The following serious or clinically significant adverse events have been reported at a frequency less than 1% with PEG-INTRON or interferon alpha: severe decreases in neutrophil or platelet counts, hypothyroidism, hyperglycemia, hypotension, arrhythmia, ulcerative and hemorrhagic colitis, development or exacerbation of autoimmune disorders including thyroiditis, RA, systemic lupus erythematosus, psoriasis, pulmonary disorders (dyspnea, pulmonary infiltrates, pneumonitis and pneumonia, some resulting in patient deaths), urticaria, angioedema, bronchoconstriction, anaphylaxis, retinal hemorrhages, and cotton wool spots.
In the PEG-INTRON/REBETOL combination trial the incidence of serious adverse events was 17% in the PEG-INTRON/REBETOL groups compared to 14% in the INTRON A/REBETOL group. The incidence of severe adverse events in the PEG- INTRON/REBETOL combination therapy trial was 23% in the INTRON A/REBETOL group and 31-34% in the PEG-INTRON/REBETOL groups. Dose reductions due to adverse reactions occurred in 42% of patients receiving PEG-INTRON (1.5 mcg/kg)/ REBETOL and in 34% of those receiving INTRON A/REBETOL.
REBETOL should not be used in patients with creatinine clearance less than 50 mL/min.
All patients receiving INTRON A therapy experienced mild-to-moderate side effects. Some patients experienced more severe side effects, including neutropenia, fatigue, myalgia, headache, fever, chills and increased SGOT. Other frequently occurring side effects were nausea, vomiting, depression, alopecia, diarrhea and thrombocytopenia. DEPRESSION AND SUICIDAL BEHAVIOR, INCLUDING SUICIDAL IDEATION, SUICIDAL ATTEMPTS, AND COMPLETED SUICIDES, HAVE BEEN REPORTED IN ASSOCIATION WITH TREATMENT WITH ALFA INTERFERONS, INCLUDING INTRON A THERAPY.

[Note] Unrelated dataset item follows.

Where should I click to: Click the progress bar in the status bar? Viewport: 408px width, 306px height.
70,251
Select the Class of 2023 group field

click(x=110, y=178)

Schering-Plough K.K., based in Osaka, is a wholly owned subsidiary of Schering-Plough Corporation, a global science-based health care company with leading prescription, consumer and animal health products. Through internal research and collaborations with partners, Schering-Plough discovers, develops, manufactures and markets advanced drug therapies to meet important medical needs. Schering-Plough's vision is to earn the trust of the physicians, patients and customers served by its more than 30,000 people around the world. The company is based in Kenilworth, N.J., USA, and its Web site is http://www.schering-plough.com/.
DISCLOSURE NOTICE: The information in this press release includes certain "forward-looking" statements within the meaning of the Securities Litigation Reform Act of 1995, including statements concerning the availability of PEG- INTRON in Japan, the market for drugs to treat hepatitis C in Japan and Schering-Plough's products. Forward-looking statements relate to expectations or forecasts of future events and use words such as "may" and "will." Actual results may vary from the forward-looking statements, and there are no guarantees about the performance of Schering-Plough stock or Schering-Plough's business. Schering-Plough does not assume the obligation to update any forward-looking statement. Many factors could cause actual results to differ from Schering-Plough's forward-looking statements. These factors include market acceptance of new products, product availability, current and future branded, generic and OTC competition, and trade buying patters. For further details and a discussion of these and factors that may impact Schering- Plough's forward-looking statements, see the company's past and future Securities and Exchange Commission filings, including the company's 2004 third quarter 10-Q and future SEC filings.
(1) SVR is defined as the sustained undetectability of the hepatitis C
virus for six months following therapy.